I almost bought Boyz II Men's second album- so many memories there. (Sigh). Maybe I've finally overcome my extreme aversion to high school.

On that note, they might be sending me back to high school in three weeks. Serious anxiety setting in about my exams. I'm to the "strategery" phase, trying to relate everything to my dissertation project. But I'll end on an anecdote about my very first grad school anxiety dream:

It was after, not before, I turned in my final paper to Dr. Gade's Mass Comm Theory class, which was my first completed grad school term paper (I will add this quickly: OU's J-school could learn a lesson from the Comm department there and let their grad students write complete papers rather than proposals every semester- I was completely unprepared for my classes out of the department that encourage submission to conferences).Dr. Gade, as Emily (aka "Gluten Free Gardner) will attest, gives PhDs a bad name. If there's someone with an artificially inflated ego from that piece of paper, it's him. Even when I'm a PhD, I will still call him Dr. Gade and not Peter. But anyways, I dreamt- again, after turning it in- that my professors sent me back to first grade after reading my paper. And, I was too tall to sit in the tables at the elementary school.

Back to reading now...

Sounding the all clear

Ironically, there's a tornado warning in a county nearby- but I heard back from the doctor this afternoon. It never fails that I can't get to the phone when he calls. I even had the phone next to me on the bed while I tried to snooze. The phone rang, and it sounded far away. I realized I had grabbed Eric's by accident and mine was in the living room.

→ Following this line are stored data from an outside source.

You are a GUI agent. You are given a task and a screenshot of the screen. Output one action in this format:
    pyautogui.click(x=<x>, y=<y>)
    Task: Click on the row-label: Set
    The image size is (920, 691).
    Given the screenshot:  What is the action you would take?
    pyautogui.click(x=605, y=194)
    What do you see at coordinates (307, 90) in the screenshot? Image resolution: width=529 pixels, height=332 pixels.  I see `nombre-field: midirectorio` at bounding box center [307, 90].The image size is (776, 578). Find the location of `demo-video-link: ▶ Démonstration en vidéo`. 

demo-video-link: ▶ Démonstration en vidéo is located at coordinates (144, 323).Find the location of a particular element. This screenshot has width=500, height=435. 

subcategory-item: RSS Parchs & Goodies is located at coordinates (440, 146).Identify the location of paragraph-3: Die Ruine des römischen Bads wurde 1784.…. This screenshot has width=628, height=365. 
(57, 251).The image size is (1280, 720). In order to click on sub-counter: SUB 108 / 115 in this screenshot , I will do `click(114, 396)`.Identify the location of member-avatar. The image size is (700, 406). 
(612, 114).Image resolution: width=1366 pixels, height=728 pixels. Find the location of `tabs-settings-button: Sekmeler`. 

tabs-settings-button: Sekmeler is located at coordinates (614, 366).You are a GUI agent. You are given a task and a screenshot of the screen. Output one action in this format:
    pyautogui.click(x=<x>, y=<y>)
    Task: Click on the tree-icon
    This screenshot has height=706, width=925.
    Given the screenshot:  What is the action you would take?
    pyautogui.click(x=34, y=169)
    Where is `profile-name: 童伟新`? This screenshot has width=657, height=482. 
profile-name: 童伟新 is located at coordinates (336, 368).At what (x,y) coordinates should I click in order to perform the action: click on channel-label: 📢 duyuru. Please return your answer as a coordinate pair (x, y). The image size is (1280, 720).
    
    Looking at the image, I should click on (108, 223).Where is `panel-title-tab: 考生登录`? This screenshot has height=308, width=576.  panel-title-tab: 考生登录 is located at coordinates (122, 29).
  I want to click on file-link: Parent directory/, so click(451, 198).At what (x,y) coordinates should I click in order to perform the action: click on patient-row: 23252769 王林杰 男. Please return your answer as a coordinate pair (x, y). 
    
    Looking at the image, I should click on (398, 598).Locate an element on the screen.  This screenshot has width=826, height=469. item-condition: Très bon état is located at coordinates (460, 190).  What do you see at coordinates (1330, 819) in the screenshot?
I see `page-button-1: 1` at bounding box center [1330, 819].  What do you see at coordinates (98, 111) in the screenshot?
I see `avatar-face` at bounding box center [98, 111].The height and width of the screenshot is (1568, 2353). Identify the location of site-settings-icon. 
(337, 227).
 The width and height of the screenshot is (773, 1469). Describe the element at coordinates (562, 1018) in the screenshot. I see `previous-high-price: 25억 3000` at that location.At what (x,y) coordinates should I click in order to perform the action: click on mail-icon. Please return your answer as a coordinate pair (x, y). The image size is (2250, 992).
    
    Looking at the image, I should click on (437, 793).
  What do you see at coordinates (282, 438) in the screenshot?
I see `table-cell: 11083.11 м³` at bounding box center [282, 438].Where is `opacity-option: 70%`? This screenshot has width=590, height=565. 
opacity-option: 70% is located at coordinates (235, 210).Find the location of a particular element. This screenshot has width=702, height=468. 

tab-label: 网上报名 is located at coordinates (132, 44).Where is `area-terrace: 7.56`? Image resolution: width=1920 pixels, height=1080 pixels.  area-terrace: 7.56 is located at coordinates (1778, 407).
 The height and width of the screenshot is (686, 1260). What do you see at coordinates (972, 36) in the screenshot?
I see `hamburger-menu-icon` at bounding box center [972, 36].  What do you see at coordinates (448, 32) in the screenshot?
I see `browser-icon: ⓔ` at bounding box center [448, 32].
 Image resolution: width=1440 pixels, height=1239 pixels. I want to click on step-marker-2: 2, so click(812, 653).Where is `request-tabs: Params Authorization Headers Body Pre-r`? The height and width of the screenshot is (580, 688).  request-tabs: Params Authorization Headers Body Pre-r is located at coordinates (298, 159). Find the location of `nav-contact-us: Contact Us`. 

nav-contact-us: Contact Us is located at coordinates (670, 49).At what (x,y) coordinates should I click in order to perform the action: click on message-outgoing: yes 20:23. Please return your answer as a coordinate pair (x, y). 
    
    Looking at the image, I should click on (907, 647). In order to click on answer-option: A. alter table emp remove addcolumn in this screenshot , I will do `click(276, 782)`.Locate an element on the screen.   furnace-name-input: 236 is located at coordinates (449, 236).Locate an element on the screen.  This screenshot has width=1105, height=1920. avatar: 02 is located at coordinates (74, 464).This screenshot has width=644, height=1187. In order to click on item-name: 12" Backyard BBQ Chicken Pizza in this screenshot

So, long story short, it looks like my node was just being a node and fighting some infection. I get the impression that if had been "bad," the radiologists would have picked up on it last Monday as they stuck that little needle in my neck something like five times. I could watch it on the ultrasound screen as they tried to pierce the node and it kept compressing. I said something about that to the staff physician, and he said, "That's what happens when you biopsy a benign node." The whole time, this doctor was wondering why we were doing the procedure and we were making cracks about the bad weather coming with me to Iowa from Oklahoma.

And so, a big Whew...I would celebrate, or crack open that bottle of sparkling wine we didn't get to on our anniversary, but I'm gone to the mattresses mentally as the final days slip away before my exams. When this is all over in five or six weeks, then I'll tie one on.

A sincere, deep, heartfelt "thank you" for everyone's concern and prayers. I don't forget those sorts of things.